_Problem description:_
Look through the entries for the string "profile" and copy every line where it shows up.

(Stored data)

##########

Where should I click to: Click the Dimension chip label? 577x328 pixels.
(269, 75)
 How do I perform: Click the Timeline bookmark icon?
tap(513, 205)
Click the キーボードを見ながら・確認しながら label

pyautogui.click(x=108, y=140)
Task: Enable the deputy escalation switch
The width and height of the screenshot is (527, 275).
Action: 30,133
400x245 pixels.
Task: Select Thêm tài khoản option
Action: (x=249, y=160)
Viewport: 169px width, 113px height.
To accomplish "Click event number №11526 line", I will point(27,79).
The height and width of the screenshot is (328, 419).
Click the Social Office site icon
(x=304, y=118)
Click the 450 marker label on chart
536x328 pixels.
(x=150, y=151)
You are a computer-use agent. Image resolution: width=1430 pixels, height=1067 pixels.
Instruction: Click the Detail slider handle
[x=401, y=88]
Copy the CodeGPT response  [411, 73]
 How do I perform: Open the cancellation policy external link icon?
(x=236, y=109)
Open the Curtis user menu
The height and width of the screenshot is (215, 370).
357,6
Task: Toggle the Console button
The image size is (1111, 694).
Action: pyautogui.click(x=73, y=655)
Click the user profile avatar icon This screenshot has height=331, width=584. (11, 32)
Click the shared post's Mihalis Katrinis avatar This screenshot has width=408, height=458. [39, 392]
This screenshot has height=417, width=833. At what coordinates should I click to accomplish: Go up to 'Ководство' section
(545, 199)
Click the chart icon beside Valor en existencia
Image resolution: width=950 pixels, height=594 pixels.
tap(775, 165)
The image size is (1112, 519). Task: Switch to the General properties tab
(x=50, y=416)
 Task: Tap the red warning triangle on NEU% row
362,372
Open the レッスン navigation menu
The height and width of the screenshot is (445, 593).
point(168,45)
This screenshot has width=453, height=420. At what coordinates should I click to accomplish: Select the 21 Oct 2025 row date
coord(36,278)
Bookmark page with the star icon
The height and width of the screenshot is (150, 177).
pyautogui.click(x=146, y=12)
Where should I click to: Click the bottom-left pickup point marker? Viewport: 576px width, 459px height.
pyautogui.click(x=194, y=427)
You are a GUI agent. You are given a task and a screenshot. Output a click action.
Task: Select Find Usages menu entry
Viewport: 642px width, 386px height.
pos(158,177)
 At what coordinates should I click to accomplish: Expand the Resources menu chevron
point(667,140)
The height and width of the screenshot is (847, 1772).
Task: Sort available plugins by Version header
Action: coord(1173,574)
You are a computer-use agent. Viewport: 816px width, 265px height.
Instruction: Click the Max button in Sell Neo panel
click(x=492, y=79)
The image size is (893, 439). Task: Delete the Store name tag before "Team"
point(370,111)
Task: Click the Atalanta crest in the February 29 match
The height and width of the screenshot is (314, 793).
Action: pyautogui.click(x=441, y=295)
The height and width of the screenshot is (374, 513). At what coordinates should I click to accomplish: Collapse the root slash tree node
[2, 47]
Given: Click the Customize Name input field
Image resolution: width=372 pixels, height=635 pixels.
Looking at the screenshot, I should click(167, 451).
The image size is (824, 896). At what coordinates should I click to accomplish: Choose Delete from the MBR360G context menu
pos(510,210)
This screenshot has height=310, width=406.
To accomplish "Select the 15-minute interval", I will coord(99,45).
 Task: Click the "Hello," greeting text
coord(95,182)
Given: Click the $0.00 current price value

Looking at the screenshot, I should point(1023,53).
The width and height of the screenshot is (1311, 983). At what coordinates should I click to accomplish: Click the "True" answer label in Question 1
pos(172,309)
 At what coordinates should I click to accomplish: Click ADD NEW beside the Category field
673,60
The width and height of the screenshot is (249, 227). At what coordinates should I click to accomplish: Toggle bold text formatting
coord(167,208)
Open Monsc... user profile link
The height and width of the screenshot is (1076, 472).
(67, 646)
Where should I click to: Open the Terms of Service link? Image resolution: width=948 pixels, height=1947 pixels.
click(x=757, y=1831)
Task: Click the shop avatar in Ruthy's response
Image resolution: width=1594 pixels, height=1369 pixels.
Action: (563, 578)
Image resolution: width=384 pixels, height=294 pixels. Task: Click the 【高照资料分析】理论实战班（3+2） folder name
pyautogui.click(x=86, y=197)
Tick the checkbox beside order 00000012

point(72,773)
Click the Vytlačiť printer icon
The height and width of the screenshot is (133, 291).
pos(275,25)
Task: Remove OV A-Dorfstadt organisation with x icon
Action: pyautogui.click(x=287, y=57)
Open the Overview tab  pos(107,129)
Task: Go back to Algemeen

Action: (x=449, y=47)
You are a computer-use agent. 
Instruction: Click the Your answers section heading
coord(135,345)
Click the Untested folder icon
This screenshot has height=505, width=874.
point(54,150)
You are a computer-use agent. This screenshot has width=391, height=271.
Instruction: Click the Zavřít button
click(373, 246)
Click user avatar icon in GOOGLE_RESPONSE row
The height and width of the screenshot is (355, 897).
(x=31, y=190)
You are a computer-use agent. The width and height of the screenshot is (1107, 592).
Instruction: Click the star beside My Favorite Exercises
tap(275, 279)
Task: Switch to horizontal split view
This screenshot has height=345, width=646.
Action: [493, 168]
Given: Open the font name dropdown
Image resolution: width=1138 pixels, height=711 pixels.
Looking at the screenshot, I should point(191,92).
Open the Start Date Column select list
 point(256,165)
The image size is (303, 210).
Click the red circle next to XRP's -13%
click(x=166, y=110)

##########

_Solution:_
Click the user profile avatar icon This screenshot has height=331, width=584. (11, 32)
Open Monsc... user profile link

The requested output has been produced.